## Work to do
**1.** In the network throughput guide, rewrite the paragraph beginning "Many of the PCI network drivers" as a short list that keeps its main facts.
**2.** Edit a passage of the network throughput guide: begin at the words that have "Generally speaking, there" and stop after "service thread (IST)", replacing "task queue thread" with "taskq thread".
**3.** Continue the network throughput guide from where it stops.

## Document
********************
Improving the network throughput

QNX SDP8.0Performance Tuning User GuideUser

Increasing the iflib Rx budget

Many of the PCI network drivers use the iflib framework. This framework has a number of sysctl and tunable parameters that you can set, including rx_budget. The rx_budget tunable determines the maximum number of packets that the Rx task queue thread can process in a batch. Under heavy load, increasing this value can improve the Rx performance. For example:

# sysctl -w dev.ix.0.iflib.rx_budget=100

A value of 0 means the default of 16 is used.

Considerations

Increasing the number of packets processed in a batch increases the latency on other packet flows in the network stack.

Changing the thread priorities

Generally speaking, there are three threads involved in the transmission and reception of a packet:

  • A resource manager thread talking to the client application
  • A task queue thread performing most of the work
  • An interrupt service thread (IST)
The relative priorities of these threads can influence performance because they may briefly contend for the same resources as packets that are passed among them. The resource manager thread inherits the priority from the client on the message pass for the read(), write(), or similar calls. The priority of the task queue thread and the IST are set by tunables and default to 21. For example:
# sysctl -d qnx.taskq_prio
qnx.taskq_prio: taskq thread priority
# sysctl -d qnx.ist_prio
qnx.ist_prio: interrupt thread priority

Considerations

Changing the relative priorities may increase Rx performance at the expense of Tx performance and vice versa. Take care when you set priorities to make sure you do not starve other functionality of CPU time.
********************
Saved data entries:
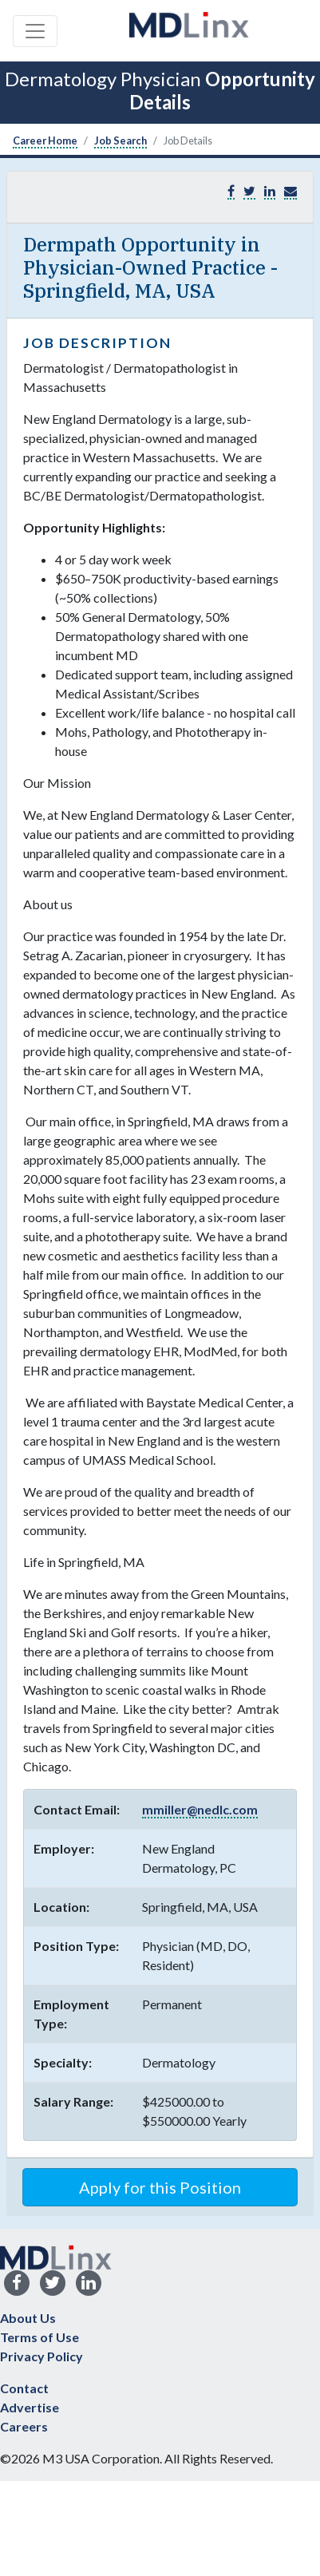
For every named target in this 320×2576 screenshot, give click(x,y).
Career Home (45, 140)
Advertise (29, 2407)
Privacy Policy (41, 2356)
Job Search (120, 140)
********************
## Answers
**1.**
- Many PCI network drivers use the iflib framework, which offers several sysctl and tunable parameters, including rx_budget.
- rx_budget sets the maximum number of packets the Rx task queue thread can process in one batch.
- Raising this value under heavy load can improve Rx performance.

**2.**
Generally speaking, there are three threads involved in the transmission and reception of a packet:

  • A resource manager thread talking to the client application
  • A taskq thread performing most of the work
  • An interrupt service thread (IST)

**3.**
Changing the network dispatch service (netisr) policies

The netisr code is invoked as part of packet processing. It has three different dispatch policies (descriptions taken from the code):

NETISR_DISPATCH_DEFERRED
All work is deferred for a netisr, regardless of context (may be overriden by protocols).
NETISR_DISPATCH_HYBRID
If the executing context allows direct dispatch, and we're running on the CPU the work would be performed on, then direct dispatch it if it wouldn't violate ordering constraints on the workstream.
NETISR_DISPATCH_DIRECT
If the executing context allows direct dispatch, always direct dispatch. (The default.)

Also from the code: Notice that changing the global policy could lead to short periods of misordered processing, but this is considered acceptable as compared to the complexity of enforcing ordering during policy changes. Protocols can override the global policy (when they're not doing that, they select NETISR_DISPATCH_DEFAULT).

The NETISR_DISPATCH_DIRECT policy guarantees that all packet ordering constraints are met, but means that the netisr code is invoked directly by the task queue thread.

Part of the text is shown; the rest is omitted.